The study has been published with the support of Elsevier B.V. and stands as a hallmark in the field, guiding future research and practice in environmental engineering with its breakthrough findings.
References
1. Karametos, I. I., Vasiliadou, I. A., Papaevangelou, V., Sultana, M. Y., Tekerlekopoulou, A. G., Vayenas, D. V., & Akratos, C. S. (2024). Mathematical modeling of constructed wetlands for hexavalent chromium removal. Science of the Total Environment, 170088. https://doi.org/10.1016/j.scitotenv.2024.170088
2. Kadlec, R. H., & Wallace, S. D. (2009). Treatment Wetlands. CRC Press.
3. Vymazal, J. (2011). Constructed Wetlands for Wastewater Treatment: Five Decades of Experience. Environmental Science & Technology, 45(1), 61–69. https://doi.org/10.1021/es101403q
4. Reddy, K. R., & DeLaune, R. D. (2008). Biogeochemistry of Wetlands: Science and Applications. CRC Press.

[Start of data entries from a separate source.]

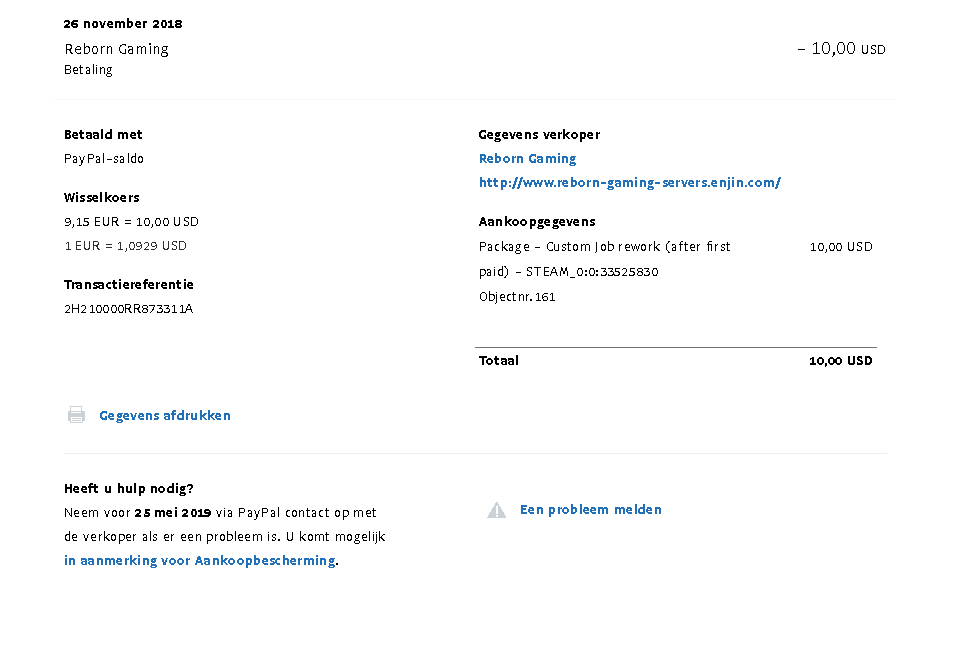Click the printer icon
The height and width of the screenshot is (654, 956).
76,415
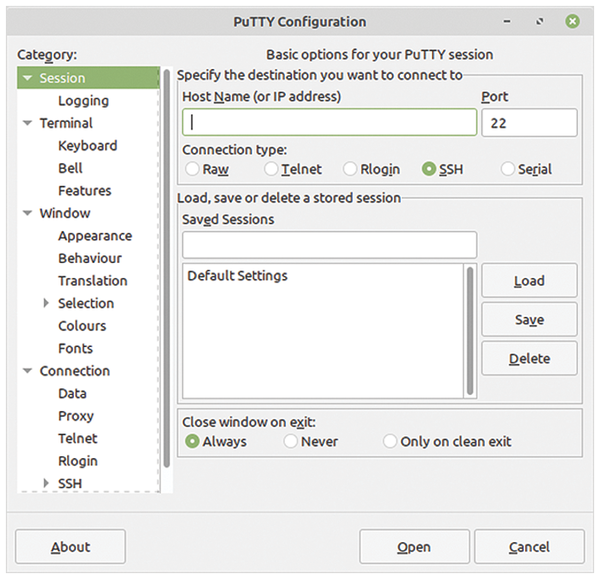Screen dimensions: 600x579
Task: Expand the SSH category arrow
Action: pos(46,483)
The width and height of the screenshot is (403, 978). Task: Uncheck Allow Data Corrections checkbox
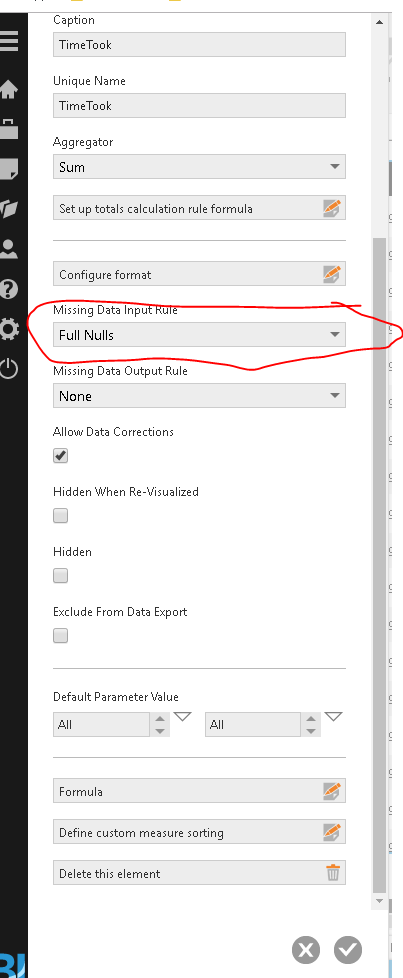(x=61, y=456)

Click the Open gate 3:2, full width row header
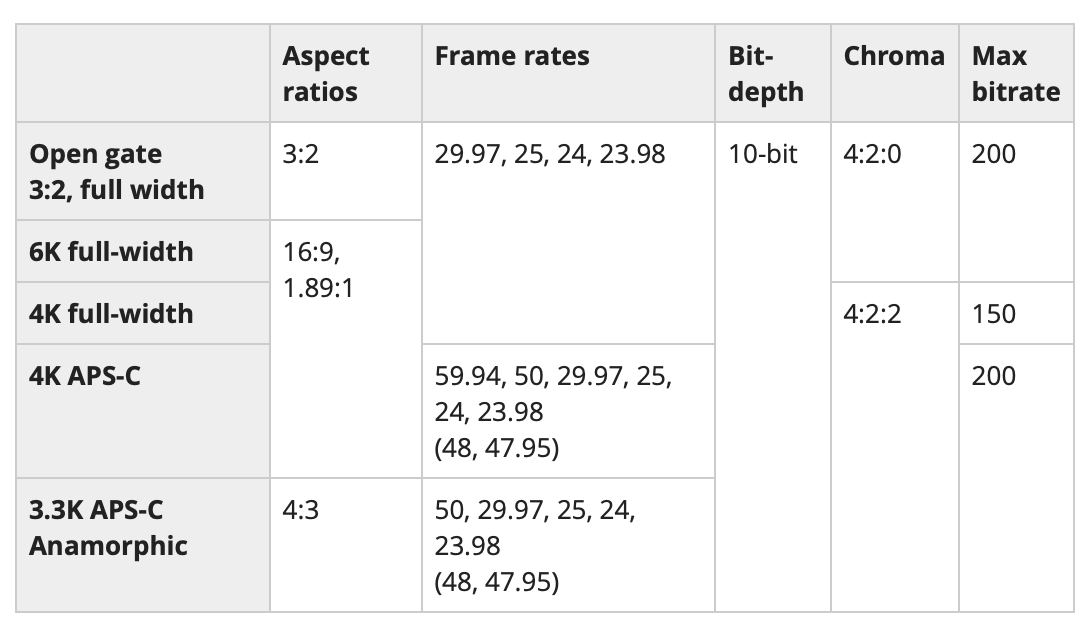pyautogui.click(x=116, y=171)
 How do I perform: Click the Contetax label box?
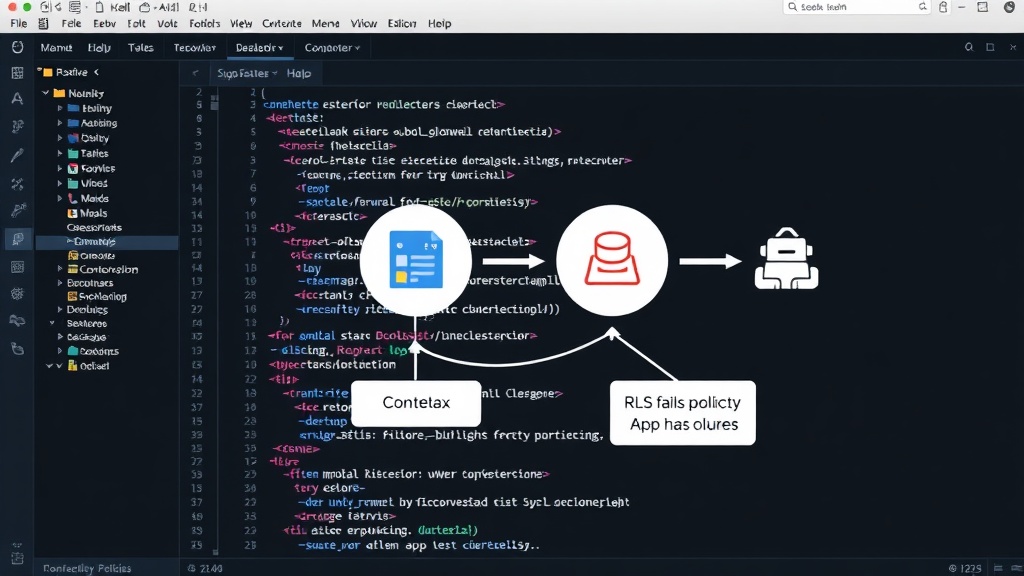click(416, 403)
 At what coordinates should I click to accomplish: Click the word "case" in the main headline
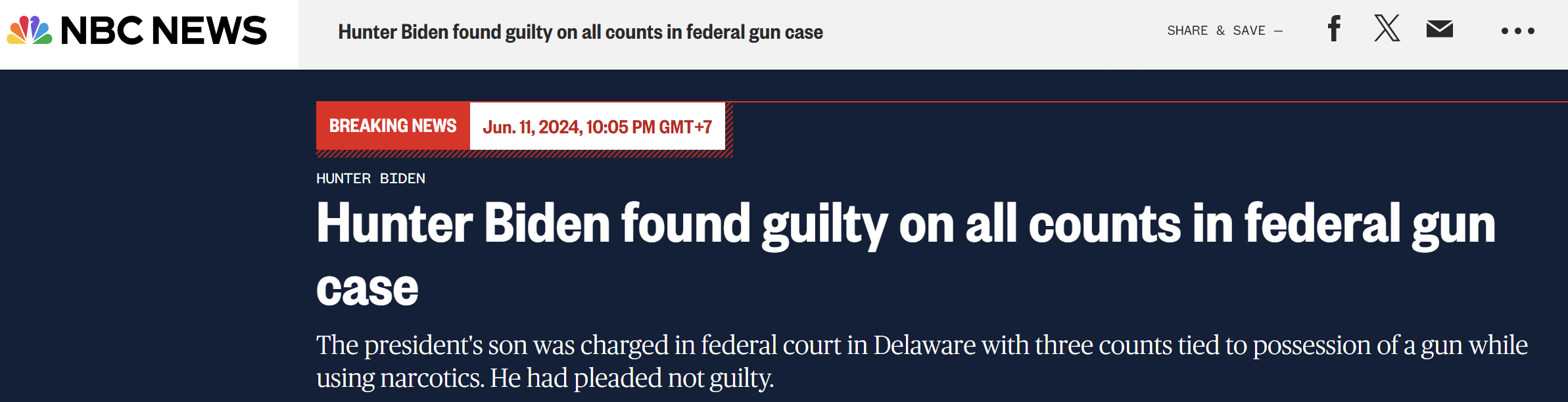click(x=367, y=289)
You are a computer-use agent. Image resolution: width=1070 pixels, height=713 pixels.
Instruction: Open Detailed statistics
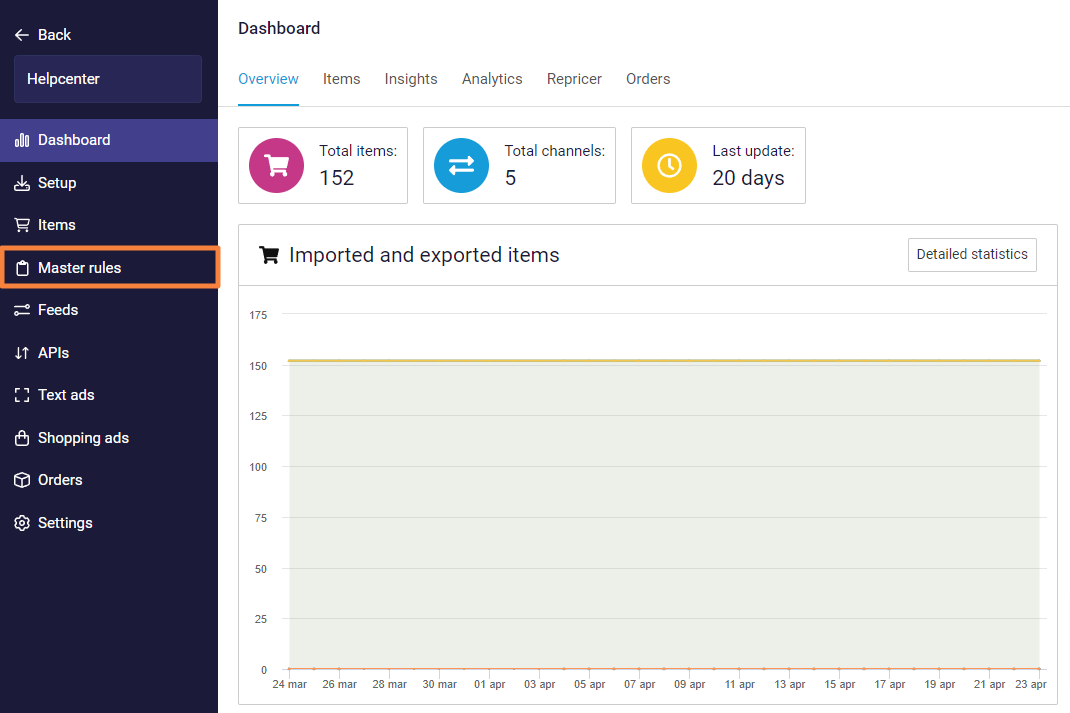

5. Zhang, D., Gersberg, R. M., Ng, W. J., & Tan, S. K. (2009). Removal of pharmaceuticals and personal care products in aquatic plant-based systems: A review. Environmental Pollution, 157(10), 2728–2738. https://doi.org/10.1016/j.envpol.2009.05.004
This exemplary research by Greek scholars bridges a critical knowledge gap in wastewater treatment, potentially unlocking new horizons in the quest for a greener, more sustainable future, preserving the environment, and ensuring public health and safety.
The insights offered by this study could influence not only environmental policy and industrial regulations but also support the advancement of green technology in water treatment. The development of the mathematical model for the removal of hexavalent chromium from wastewater by constructed wetlands stands to reinforce best practices and inspire innovative ways to maintain the delicate balance between industrial progress and nature conservation.